> **PROBLEM STATEMENT**:
Copy out every line of the material below that contains the word "Open". Only matches with the same capitalization count.

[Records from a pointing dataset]

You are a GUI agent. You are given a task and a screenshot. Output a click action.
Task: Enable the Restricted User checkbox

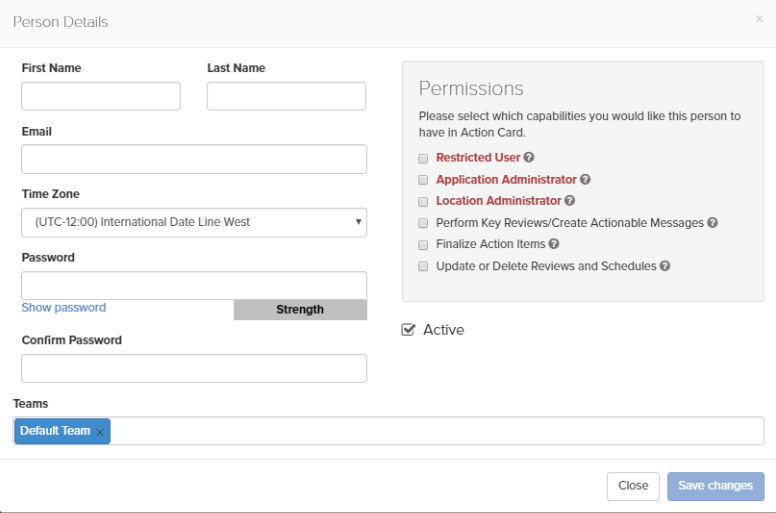coord(423,158)
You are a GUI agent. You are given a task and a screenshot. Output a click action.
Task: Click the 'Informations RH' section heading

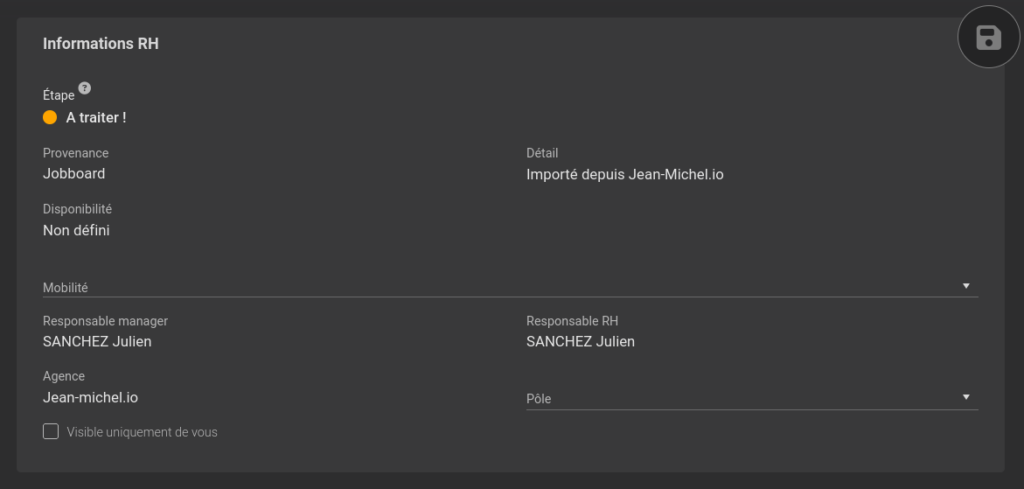101,44
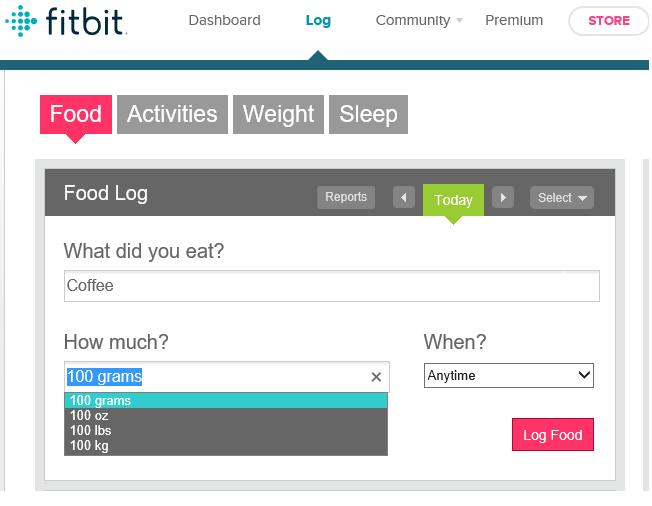This screenshot has width=652, height=506.
Task: Open the Dashboard page
Action: point(224,20)
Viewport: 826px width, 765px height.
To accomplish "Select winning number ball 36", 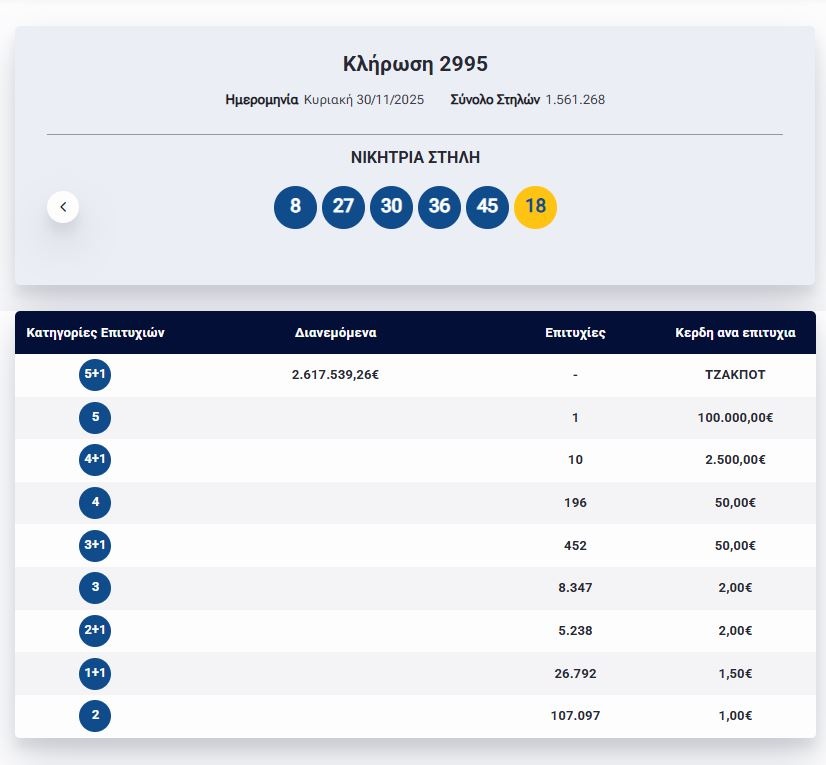I will (439, 207).
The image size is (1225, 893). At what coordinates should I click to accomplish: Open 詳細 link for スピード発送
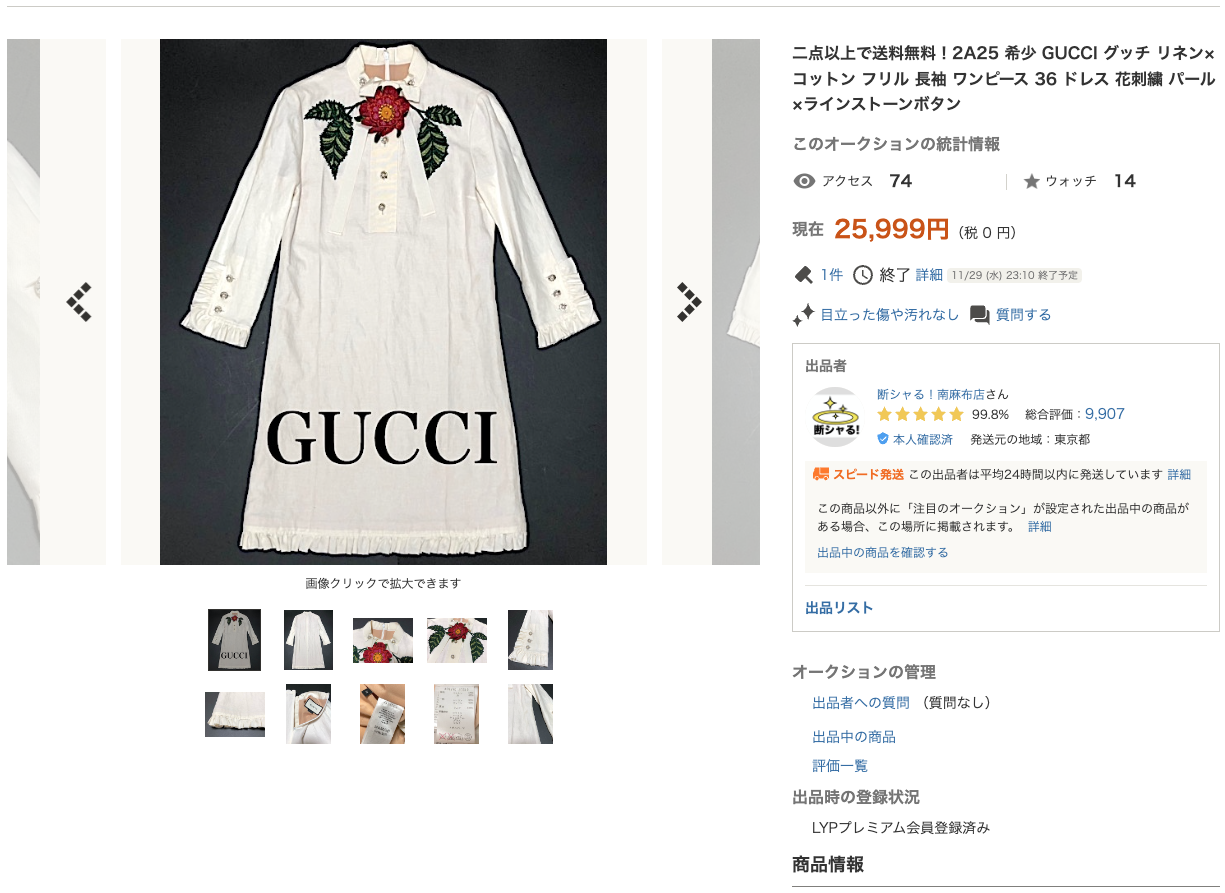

> **RESULT FOR THIS TASK**:
Task: Open the Dashboard page
The image size is (1225, 893). At what coordinates should I click to accomplish: Open 詳細 link for スピード発送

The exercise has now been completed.